The behavioral story: where engagement breaks down
1) The intention-action gap is real, and it’s often about clarity

Across sites, parents expressed strong aspirations for their children. Yet the study repeatedly shows a familiar behavioral bottleneck: “I care” doesn’t automatically become “I know what to do next.” In the words of a Woreda Education Office leader, parents may not understand how to support learning beyond sending children to school. This matters because unclear pathways increase drop-off: when supportive behaviors are not specified, not easy, or not socially reinforced, participation becomes fragile and easily displaced by competing demands.

2) Trusted messengers decide whether messages land

Behavioral influence is not just about what is said, but who says it.

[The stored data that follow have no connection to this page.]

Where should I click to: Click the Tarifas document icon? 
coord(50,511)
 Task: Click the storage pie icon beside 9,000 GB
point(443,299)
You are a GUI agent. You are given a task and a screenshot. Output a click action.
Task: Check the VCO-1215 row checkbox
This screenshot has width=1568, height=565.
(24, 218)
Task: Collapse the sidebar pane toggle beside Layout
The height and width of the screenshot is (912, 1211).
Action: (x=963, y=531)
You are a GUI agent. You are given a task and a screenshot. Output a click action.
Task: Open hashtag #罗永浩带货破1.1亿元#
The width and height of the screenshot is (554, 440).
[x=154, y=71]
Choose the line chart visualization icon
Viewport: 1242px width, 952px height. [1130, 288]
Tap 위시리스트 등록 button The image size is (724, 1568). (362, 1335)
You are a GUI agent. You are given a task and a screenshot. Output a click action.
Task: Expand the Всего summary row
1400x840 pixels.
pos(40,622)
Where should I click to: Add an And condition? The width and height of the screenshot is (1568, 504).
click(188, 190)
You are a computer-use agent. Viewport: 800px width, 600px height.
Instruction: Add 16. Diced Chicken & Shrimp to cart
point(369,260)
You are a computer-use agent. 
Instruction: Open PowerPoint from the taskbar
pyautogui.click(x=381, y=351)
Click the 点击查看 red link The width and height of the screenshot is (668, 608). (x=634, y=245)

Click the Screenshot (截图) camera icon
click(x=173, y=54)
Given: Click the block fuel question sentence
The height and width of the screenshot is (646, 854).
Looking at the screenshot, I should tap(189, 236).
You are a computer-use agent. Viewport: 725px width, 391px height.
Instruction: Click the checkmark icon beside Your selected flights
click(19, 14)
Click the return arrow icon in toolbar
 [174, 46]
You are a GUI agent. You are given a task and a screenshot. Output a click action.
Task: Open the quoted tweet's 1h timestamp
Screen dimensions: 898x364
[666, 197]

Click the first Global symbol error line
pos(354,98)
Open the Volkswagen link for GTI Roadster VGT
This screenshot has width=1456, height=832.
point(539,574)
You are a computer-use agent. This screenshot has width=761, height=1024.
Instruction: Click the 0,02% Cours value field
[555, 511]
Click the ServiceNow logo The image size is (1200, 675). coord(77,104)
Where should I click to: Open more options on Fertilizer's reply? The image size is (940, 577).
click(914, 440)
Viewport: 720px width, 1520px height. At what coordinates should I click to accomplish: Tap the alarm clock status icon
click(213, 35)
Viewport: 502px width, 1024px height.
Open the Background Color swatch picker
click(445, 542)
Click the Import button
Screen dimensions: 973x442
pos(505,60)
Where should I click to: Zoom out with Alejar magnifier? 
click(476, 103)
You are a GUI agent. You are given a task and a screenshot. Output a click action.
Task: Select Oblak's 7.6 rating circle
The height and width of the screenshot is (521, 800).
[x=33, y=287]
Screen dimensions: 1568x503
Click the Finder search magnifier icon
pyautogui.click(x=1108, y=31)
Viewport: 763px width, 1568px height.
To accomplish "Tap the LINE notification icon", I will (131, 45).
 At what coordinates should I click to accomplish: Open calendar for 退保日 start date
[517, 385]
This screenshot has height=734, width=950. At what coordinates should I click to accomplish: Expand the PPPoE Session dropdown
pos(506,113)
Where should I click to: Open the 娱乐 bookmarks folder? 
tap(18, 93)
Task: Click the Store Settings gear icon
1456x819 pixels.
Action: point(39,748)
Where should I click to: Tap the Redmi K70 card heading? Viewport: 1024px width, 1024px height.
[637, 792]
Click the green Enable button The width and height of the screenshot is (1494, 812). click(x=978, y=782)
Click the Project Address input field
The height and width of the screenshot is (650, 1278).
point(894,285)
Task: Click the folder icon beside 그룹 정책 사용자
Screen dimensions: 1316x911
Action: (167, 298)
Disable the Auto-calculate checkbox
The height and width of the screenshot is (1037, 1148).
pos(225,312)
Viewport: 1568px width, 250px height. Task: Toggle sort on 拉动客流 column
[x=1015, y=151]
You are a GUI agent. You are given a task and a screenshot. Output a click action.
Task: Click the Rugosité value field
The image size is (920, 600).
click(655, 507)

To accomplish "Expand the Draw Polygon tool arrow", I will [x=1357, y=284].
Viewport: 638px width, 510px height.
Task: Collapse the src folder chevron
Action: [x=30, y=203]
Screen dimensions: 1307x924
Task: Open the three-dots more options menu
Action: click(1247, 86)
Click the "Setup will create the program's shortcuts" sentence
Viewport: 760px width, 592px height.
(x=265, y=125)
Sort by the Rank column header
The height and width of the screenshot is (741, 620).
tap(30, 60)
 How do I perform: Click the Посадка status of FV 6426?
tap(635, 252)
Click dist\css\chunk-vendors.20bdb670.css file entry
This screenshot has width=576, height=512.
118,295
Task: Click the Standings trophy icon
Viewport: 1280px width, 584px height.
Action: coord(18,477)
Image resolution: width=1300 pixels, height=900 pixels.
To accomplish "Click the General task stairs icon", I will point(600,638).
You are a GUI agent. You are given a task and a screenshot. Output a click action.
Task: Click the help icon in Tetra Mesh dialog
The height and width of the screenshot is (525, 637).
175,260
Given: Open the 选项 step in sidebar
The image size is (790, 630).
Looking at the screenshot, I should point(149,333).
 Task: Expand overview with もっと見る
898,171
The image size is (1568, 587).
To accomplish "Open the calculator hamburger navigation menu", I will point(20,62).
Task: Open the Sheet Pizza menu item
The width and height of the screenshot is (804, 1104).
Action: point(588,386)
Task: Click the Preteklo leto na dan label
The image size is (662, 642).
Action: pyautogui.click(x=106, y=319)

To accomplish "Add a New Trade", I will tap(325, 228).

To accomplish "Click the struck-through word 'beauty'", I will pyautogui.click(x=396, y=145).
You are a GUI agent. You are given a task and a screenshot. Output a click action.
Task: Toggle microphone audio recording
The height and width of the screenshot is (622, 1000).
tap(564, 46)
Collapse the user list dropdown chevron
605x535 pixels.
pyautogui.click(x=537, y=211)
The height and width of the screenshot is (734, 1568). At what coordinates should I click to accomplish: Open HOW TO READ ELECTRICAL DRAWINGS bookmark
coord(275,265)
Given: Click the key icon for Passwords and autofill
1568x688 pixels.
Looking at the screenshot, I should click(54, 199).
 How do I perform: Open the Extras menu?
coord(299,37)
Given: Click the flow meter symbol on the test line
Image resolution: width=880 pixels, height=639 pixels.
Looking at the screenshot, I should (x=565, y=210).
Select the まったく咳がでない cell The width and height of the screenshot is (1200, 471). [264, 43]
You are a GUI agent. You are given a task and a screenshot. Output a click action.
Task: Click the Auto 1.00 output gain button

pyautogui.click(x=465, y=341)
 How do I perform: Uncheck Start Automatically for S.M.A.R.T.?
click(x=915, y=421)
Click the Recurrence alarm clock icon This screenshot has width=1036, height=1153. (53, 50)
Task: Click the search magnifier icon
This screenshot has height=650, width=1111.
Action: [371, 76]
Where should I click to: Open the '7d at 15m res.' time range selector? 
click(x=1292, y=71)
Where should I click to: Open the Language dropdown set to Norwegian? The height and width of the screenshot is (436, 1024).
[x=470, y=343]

One community leader captured this simply: “If it is from the church, parents listen.” That insight points to a practical design rule: if education messages travel through trusted channels (religious leaders, elders, respected community figures), they are more likely to feel credible and worth acting on.

3) Girls’ education is often motivated by protection, but needs social reinforcement

Mothers frequently framed education as protection and empowerment for daughters, especially against early marriage: “If my daughters learn, they will not marry early. They can stand by themselves.”
This motivation is powerful. The behavioral opportunity is to turn that private belief into a visible, socially supported norm, so girls’ attendance and retention are reinforced by community approval, not undermined by pressure or stigma.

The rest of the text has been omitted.